We have enough added wear to deal with already in my opinion.
Mike
I have 35 inch thornbird TSLs. They seem like a good compromise between on road and off road performance (which I need both) but man are they loud on the freeway. Driving over 70mph definitely gives me a headache. Any suggestions on 35 inch tires that will perform as well but perhaps be a bit quieter?
Im not trying to put you down, but everyone kinda knows that the thornbird TSL's are junk Good decision to get rid of them! The Goodyear MTR's are a bit pricey but I love them. There are also a ton of new tires on the market that I dont know much about yet. KH
Not sure the Thornbirds are junk, but after pricing out a set of 35" MTRs I got another set of BFG M/Ts, I couldn't image the MTRs were worth $80 more per tire than trusty BFG muds.

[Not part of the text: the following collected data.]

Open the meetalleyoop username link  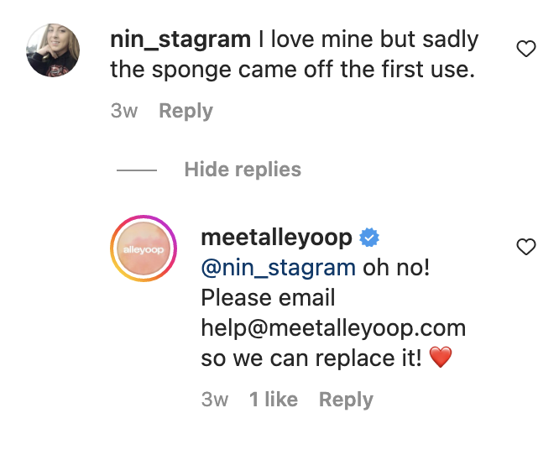click(x=277, y=238)
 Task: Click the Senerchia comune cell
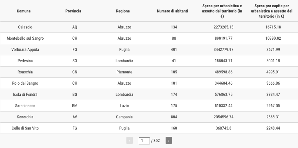25,117
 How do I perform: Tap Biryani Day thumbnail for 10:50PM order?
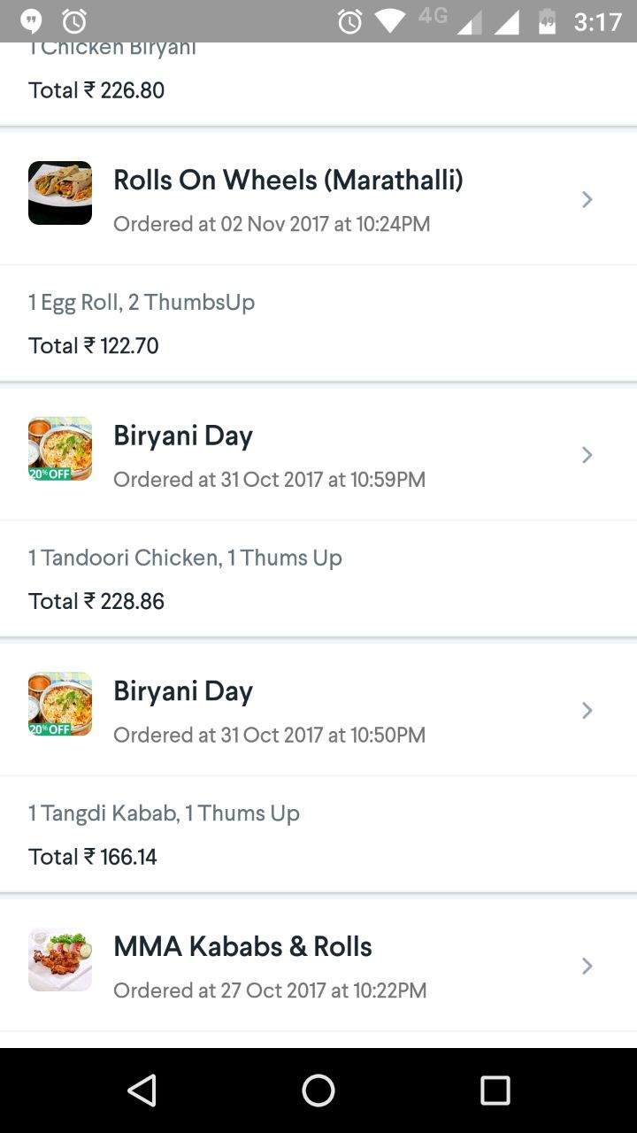[60, 705]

Gerald, I was slicing my BFG MTs up like crazy out in the California deserts. And I used to be a strong proponent of BFG's MT. STRONG supporter. Since switching to the MT/R with its far stronger sidewall, that kind of stuff stopped. The MT/R is a FAR stronger tire than my BFG MTs ever were. Is that worth more money to you? It was to me when I made the switch! :)
Jerry
In all the years I've run BFG ATs & MTs, and it's now up to about 7 sets on several vehicles, I've ripped exactly ONE tire through the sidewall. I don't doubt the MTR is a good tire, just no evidence I can see that it's that much better. Avalanche Engineering here still run BFGs on all their competition rock crawlers and they echo my experience, BFG tires are just not an issue for them. Time will tell if the MTR is as good as it looks. Goodyear seems to loose faith in their mud tires awfully quickly (remember the MT?), and they've always priced way high compared to BFG.